Abstract Body

MCI in Parkinson's disease (PD) has been a heterogeneous clinical entity caused by various brain pathologies. According to cross-sectional studies, it is present in approximately 25% of all PD patients; attention/executive function deficits seem to be most prevalent. Early cognitive deficits predominantly affect attention and executive functions and result particularly from dopamine depletion in the basal ganglia. The cholinergic system has been implicated in cognitive dysfunction and in PD dementia in particular; serotonergic, glutamatergic, and noradrenergic systems could also be involved. Recent studies have pointed out the impact of metabolic syndrome and its treatment potential in decreasing the risk of cognitive decline in PD. Recommendations for symptomatic treatment with acetylcholinesterase inhibitors and memantine in PD-dementia have been published.

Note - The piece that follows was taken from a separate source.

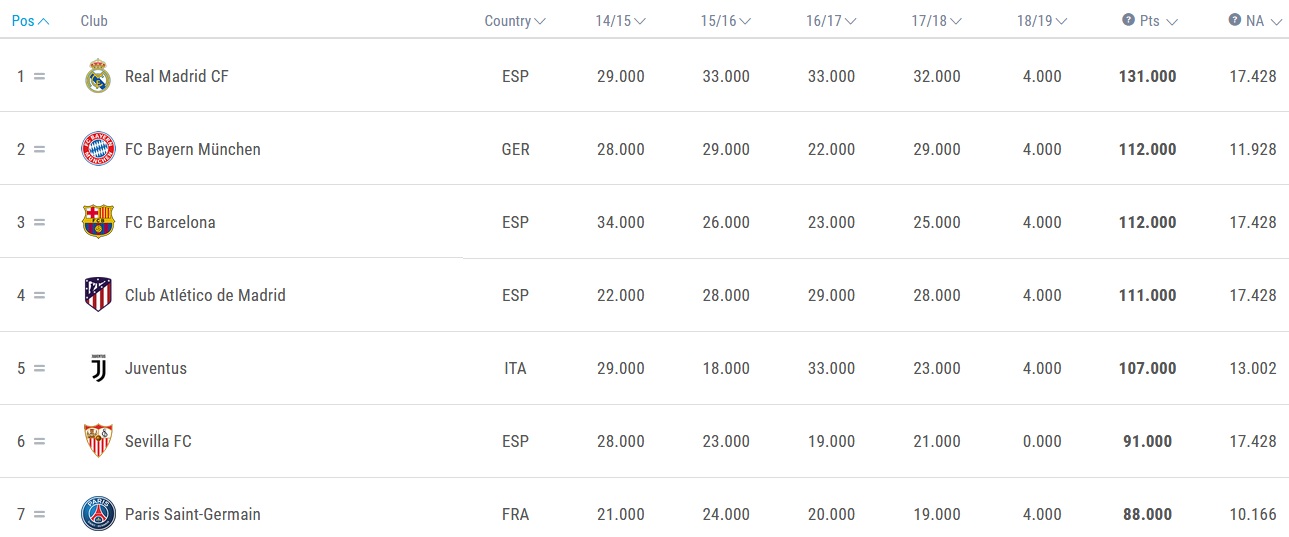Click the Atlético de Madrid crest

Several drugs (e.g. rivastigmine, rasagiline, atomotoxetine) have been tested also in MCI-PD populations in small randomized placebo-controlled studies, however, without any conclusive positive results. Future studies should use specific biomarkers to help to identify distinct PD subgroups that might benefit from potential novel therapies. Non-pharmacological interventions may be beneficial in distinct patient subgroups, including exercise, cognitive training, non-invasive brain stimulation methods, and other techniques to enhance angiogenesis, synaptic plasticity, and neurogenesis. Neuroprotective or disease-modifying drugs for treatment of mild cognitive impairment in PD or even for preclinical stages are awaited.